**Supplied data**
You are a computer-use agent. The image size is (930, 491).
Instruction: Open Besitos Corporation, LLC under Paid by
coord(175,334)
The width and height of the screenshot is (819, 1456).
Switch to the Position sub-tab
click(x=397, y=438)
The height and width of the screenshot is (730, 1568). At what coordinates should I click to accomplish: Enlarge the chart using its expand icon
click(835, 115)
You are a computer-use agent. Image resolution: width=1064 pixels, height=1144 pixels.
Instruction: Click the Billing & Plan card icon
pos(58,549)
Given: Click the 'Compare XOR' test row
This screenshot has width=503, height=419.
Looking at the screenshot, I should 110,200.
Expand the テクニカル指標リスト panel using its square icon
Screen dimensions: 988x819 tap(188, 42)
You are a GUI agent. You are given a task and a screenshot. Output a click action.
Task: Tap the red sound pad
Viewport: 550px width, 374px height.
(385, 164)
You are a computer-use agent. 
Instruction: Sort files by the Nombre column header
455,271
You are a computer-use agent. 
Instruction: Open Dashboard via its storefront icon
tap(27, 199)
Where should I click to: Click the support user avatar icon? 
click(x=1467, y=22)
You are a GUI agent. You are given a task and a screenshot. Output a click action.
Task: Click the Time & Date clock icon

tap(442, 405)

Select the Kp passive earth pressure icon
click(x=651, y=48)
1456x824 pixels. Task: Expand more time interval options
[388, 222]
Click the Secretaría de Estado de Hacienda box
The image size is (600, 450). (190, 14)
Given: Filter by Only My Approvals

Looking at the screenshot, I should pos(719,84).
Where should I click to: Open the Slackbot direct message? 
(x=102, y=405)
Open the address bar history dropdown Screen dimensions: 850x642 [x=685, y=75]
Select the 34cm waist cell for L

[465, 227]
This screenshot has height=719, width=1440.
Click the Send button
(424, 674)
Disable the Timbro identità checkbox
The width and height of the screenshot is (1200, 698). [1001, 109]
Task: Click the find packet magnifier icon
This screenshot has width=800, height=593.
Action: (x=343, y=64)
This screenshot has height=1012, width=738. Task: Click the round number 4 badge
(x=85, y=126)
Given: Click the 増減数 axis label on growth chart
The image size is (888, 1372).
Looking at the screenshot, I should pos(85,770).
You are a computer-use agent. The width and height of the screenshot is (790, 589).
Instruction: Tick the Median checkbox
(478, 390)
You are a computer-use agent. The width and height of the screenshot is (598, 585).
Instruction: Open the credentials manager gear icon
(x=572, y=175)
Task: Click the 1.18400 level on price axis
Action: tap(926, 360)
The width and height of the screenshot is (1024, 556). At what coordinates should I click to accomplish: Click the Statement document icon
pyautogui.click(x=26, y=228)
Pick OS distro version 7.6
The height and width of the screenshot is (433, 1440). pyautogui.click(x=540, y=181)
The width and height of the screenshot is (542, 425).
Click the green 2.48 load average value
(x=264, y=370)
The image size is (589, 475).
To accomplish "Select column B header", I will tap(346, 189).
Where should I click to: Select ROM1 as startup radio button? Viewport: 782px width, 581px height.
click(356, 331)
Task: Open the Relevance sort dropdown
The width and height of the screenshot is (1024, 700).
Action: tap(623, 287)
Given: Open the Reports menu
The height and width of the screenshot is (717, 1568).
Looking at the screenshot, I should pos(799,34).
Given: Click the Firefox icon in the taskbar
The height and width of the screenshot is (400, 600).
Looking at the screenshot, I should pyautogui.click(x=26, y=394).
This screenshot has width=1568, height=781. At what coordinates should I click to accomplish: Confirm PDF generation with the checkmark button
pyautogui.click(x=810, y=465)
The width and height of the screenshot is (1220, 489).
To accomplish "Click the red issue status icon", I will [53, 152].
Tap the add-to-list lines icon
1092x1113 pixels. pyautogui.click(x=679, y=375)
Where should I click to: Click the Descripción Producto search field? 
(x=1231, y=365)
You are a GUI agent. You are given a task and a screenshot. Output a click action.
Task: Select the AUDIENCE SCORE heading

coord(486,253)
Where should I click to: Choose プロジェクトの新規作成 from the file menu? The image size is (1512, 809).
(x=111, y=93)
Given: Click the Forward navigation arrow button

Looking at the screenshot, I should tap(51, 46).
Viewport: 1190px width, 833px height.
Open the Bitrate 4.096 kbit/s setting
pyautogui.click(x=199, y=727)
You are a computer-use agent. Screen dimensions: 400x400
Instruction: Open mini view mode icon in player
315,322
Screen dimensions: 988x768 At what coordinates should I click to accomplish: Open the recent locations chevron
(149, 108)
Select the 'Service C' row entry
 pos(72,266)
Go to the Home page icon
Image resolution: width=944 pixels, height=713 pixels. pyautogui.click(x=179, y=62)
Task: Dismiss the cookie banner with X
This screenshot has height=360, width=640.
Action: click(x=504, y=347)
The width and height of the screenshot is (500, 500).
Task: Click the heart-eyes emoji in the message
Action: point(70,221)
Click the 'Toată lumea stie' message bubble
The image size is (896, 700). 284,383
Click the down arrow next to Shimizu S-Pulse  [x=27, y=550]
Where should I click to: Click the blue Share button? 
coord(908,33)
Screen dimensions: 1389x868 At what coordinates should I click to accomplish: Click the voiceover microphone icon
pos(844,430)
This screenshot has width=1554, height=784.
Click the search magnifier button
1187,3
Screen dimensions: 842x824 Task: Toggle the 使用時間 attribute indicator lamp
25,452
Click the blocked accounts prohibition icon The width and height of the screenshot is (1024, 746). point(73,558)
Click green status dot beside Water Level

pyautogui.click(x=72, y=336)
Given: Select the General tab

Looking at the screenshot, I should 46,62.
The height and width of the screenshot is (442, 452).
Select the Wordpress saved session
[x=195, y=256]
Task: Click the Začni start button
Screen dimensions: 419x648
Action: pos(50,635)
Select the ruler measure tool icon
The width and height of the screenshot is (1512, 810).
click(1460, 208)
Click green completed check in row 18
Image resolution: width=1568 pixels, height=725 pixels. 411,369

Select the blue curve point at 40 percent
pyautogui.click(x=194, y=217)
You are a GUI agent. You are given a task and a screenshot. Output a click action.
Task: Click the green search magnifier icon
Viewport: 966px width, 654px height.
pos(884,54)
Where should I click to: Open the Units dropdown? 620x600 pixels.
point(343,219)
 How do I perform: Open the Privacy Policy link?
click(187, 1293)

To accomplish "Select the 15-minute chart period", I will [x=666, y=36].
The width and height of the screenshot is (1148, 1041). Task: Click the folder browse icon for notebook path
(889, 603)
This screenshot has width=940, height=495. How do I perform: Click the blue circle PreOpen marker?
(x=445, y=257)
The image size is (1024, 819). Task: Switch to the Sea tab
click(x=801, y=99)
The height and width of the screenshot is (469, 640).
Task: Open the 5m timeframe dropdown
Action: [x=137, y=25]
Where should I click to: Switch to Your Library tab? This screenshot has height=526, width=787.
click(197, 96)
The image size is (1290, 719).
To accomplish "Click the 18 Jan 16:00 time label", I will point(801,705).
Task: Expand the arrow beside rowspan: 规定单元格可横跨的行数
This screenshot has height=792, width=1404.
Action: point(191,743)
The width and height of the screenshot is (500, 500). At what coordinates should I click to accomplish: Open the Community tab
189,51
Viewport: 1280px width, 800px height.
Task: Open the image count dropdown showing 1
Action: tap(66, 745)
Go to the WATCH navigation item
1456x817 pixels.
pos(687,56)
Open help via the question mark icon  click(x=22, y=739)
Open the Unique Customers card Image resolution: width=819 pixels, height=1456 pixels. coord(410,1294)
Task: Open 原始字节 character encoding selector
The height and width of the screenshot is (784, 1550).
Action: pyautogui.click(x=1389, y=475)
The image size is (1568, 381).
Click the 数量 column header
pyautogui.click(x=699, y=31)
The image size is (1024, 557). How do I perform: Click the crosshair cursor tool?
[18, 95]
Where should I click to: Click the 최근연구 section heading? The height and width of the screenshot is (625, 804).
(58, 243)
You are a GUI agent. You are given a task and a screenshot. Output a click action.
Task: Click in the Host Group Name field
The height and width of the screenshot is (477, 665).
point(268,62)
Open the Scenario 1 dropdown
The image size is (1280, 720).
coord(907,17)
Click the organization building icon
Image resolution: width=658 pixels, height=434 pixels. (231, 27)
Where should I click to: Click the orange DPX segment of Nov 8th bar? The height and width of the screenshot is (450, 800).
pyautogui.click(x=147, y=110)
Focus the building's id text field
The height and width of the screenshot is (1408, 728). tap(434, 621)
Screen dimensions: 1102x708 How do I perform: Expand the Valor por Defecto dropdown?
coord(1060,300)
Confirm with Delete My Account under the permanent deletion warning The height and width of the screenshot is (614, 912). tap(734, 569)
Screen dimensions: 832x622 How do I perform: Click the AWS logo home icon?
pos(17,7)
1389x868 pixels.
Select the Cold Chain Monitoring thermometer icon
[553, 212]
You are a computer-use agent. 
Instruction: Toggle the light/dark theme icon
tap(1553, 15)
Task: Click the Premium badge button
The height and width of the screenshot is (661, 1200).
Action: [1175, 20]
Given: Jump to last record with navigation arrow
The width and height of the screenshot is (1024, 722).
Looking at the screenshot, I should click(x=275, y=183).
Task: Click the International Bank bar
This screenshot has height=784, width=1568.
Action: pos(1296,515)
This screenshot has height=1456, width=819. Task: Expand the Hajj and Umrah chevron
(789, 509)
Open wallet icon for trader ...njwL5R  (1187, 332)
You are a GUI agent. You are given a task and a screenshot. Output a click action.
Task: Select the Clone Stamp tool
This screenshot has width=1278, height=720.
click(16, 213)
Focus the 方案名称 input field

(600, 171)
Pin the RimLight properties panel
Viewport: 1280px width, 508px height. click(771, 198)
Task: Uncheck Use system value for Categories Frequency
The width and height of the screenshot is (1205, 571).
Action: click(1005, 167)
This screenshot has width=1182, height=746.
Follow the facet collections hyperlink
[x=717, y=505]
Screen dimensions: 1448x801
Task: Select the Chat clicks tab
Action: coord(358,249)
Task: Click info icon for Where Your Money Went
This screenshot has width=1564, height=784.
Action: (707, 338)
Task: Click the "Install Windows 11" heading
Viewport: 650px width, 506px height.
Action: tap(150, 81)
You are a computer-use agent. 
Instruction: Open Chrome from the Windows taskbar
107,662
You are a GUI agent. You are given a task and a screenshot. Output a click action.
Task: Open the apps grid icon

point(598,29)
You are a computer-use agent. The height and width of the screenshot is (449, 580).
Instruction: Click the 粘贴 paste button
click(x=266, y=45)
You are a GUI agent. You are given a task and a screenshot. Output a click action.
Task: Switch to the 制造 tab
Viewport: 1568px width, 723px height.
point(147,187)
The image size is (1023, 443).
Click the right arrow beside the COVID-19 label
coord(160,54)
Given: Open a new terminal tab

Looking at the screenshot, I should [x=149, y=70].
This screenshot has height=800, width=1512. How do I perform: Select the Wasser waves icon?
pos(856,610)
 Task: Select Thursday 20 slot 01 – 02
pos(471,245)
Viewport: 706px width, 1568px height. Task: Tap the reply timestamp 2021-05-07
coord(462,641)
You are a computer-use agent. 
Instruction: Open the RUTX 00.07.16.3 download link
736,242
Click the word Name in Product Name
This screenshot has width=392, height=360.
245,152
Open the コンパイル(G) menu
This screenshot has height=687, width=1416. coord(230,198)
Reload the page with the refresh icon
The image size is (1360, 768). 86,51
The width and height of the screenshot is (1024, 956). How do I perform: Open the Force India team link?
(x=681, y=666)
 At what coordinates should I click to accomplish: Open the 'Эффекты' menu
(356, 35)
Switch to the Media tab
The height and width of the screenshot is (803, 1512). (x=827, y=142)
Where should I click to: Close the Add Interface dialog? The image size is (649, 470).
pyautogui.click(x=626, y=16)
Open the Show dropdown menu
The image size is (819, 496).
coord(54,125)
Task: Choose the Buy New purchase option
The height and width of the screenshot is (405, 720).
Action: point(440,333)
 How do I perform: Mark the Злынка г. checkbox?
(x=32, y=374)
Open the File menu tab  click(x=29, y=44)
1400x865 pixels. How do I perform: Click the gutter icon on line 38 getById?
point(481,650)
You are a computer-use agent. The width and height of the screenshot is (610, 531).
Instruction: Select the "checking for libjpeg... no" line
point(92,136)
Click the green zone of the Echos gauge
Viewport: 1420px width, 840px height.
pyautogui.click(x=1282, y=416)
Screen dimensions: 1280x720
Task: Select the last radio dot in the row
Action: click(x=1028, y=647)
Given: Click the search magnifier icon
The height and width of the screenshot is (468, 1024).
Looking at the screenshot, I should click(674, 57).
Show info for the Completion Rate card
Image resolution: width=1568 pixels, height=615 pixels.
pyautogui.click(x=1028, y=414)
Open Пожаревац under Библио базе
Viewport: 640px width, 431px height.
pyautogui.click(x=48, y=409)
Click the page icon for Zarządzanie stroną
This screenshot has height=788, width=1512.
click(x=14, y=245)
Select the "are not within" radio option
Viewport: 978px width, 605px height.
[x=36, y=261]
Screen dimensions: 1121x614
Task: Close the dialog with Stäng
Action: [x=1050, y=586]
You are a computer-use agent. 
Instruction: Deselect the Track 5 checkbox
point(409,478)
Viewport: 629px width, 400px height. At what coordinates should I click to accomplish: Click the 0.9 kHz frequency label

**Work instruction**
Retype word for word everything in the listing above from the line that holds "Task: Click in the Host Group Name field" down to the line that holds "Task: Select the Clone Stamp tool". Keep both end lines and leave out the rest.

**Response to this exercise**
Task: Click in the Host Group Name field
The height and width of the screenshot is (477, 665).
point(268,62)
Open the Scenario 1 dropdown
The image size is (1280, 720).
coord(907,17)
Click the organization building icon
Image resolution: width=658 pixels, height=434 pixels. (231, 27)
Where should I click to: Click the orange DPX segment of Nov 8th bar? The height and width of the screenshot is (450, 800).
pyautogui.click(x=147, y=110)
Focus the building's id text field
The height and width of the screenshot is (1408, 728). tap(434, 621)
Screen dimensions: 1102x708 How do I perform: Expand the Valor por Defecto dropdown?
coord(1060,300)
Confirm with Delete My Account under the permanent deletion warning The height and width of the screenshot is (614, 912). tap(734, 569)
Screen dimensions: 832x622 How do I perform: Click the AWS logo home icon?
pos(17,7)
1389x868 pixels.
Select the Cold Chain Monitoring thermometer icon
[553, 212]
You are a computer-use agent. 
Instruction: Toggle the light/dark theme icon
tap(1553, 15)
Task: Click the Premium badge button
The height and width of the screenshot is (661, 1200).
Action: [1175, 20]
Given: Jump to last record with navigation arrow
The width and height of the screenshot is (1024, 722).
Looking at the screenshot, I should click(x=275, y=183).
Task: Click the International Bank bar
This screenshot has height=784, width=1568.
Action: pos(1296,515)
This screenshot has height=1456, width=819. Task: Expand the Hajj and Umrah chevron
(789, 509)
Open wallet icon for trader ...njwL5R  (1187, 332)
You are a GUI agent. You are given a task and a screenshot. Output a click action.
Task: Select the Clone Stamp tool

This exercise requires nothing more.